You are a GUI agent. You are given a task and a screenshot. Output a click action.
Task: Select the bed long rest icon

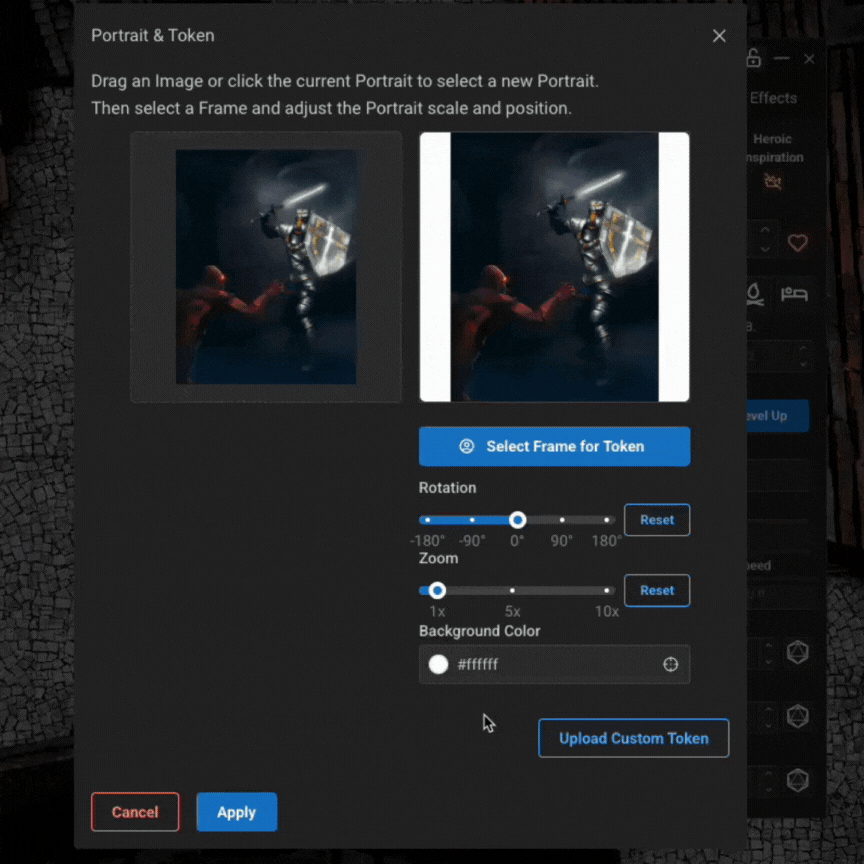794,294
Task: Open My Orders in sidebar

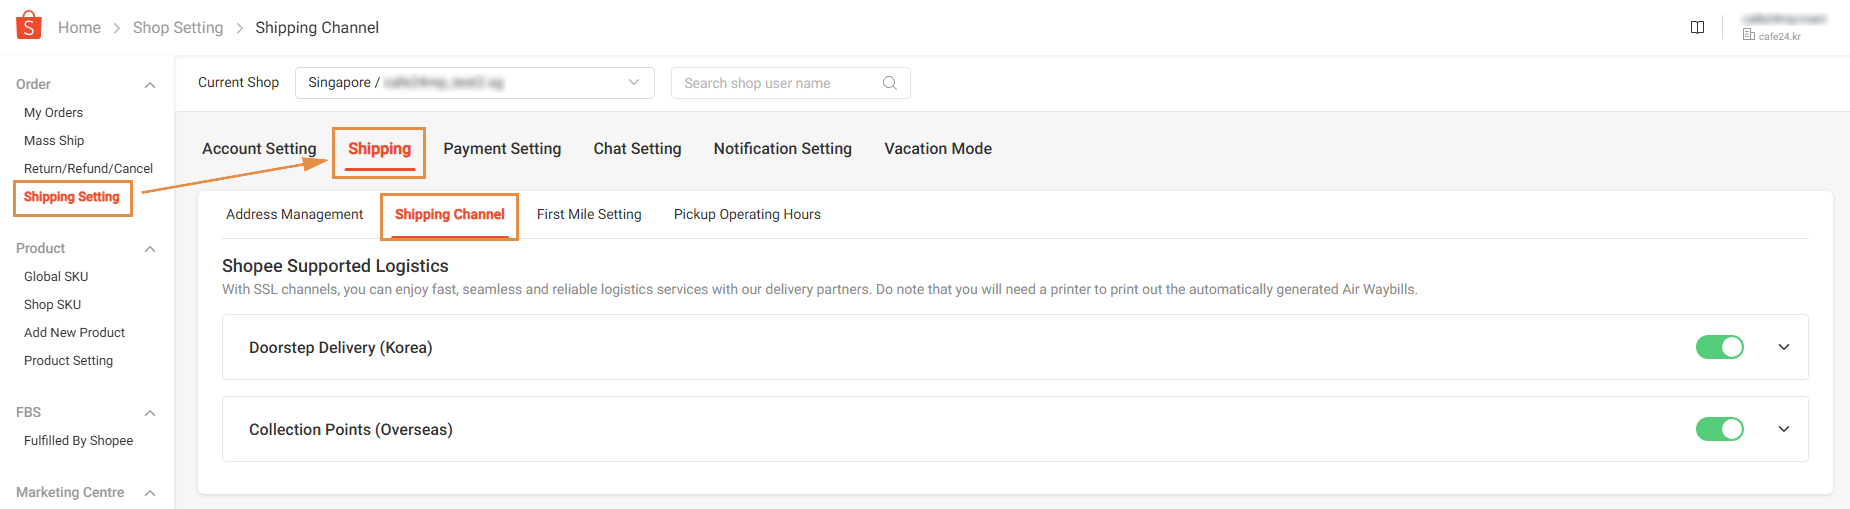Action: point(53,113)
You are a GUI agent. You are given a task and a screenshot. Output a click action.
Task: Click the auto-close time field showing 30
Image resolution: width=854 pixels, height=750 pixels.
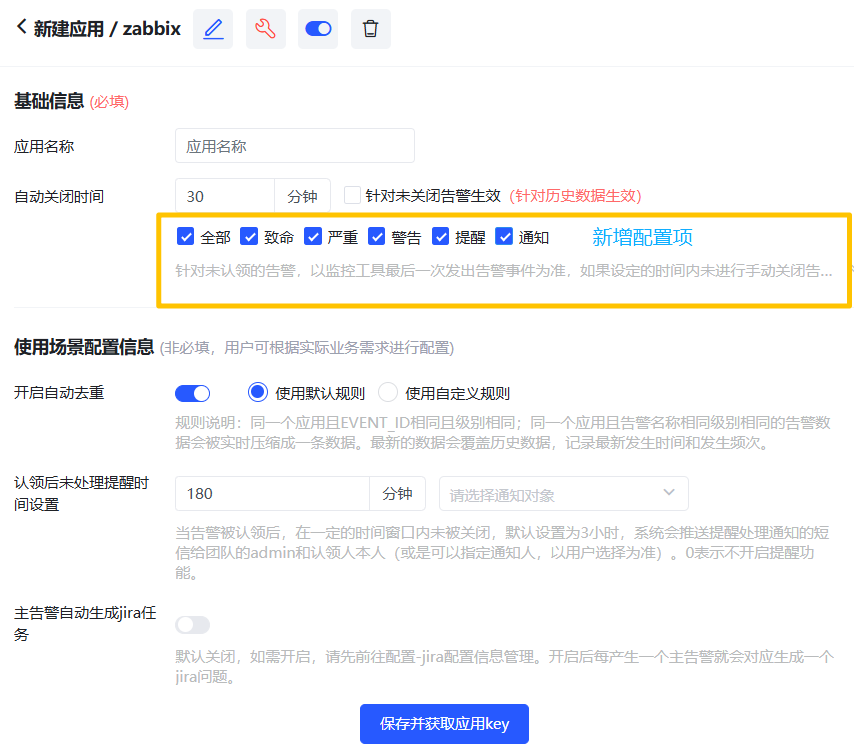224,197
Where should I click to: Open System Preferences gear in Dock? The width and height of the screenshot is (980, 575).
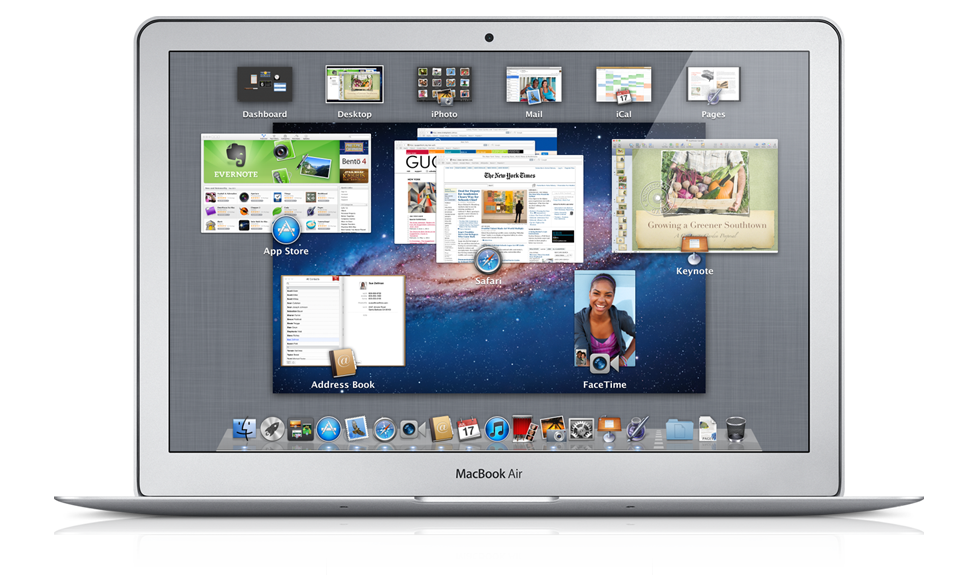[582, 430]
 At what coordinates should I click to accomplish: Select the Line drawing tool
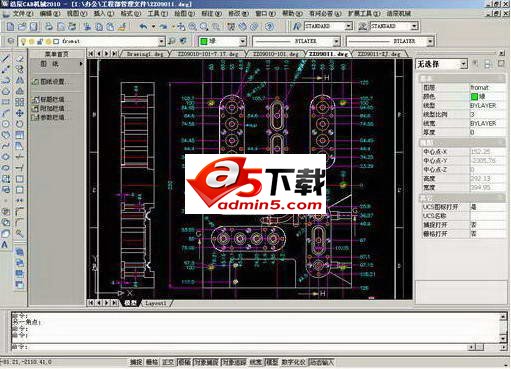click(5, 58)
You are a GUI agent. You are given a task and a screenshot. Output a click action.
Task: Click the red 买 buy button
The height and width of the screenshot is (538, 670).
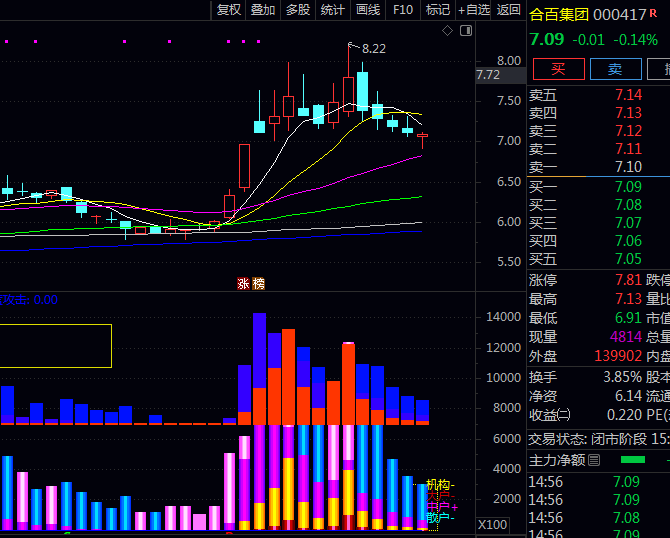(x=558, y=69)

> [WORK TO BE COMPLETED]: Starting at the line that holds "Task: Click the auto-close", repeat every line through the end of the listing exactly as written, skipping any picture.

> [ANSWER TO THE EXERCISE]:
Task: Click the auto-close time field showing 30
Image resolution: width=854 pixels, height=750 pixels.
224,197
Where should I click to: Open System Preferences gear in Dock? The width and height of the screenshot is (980, 575).
[582, 430]
 At what coordinates should I click to accomplish: Select the Line drawing tool
click(5, 58)
You are a GUI agent. You are given a task and a screenshot. Output a click action.
Task: Click the red 买 buy button
The height and width of the screenshot is (538, 670).
(x=558, y=69)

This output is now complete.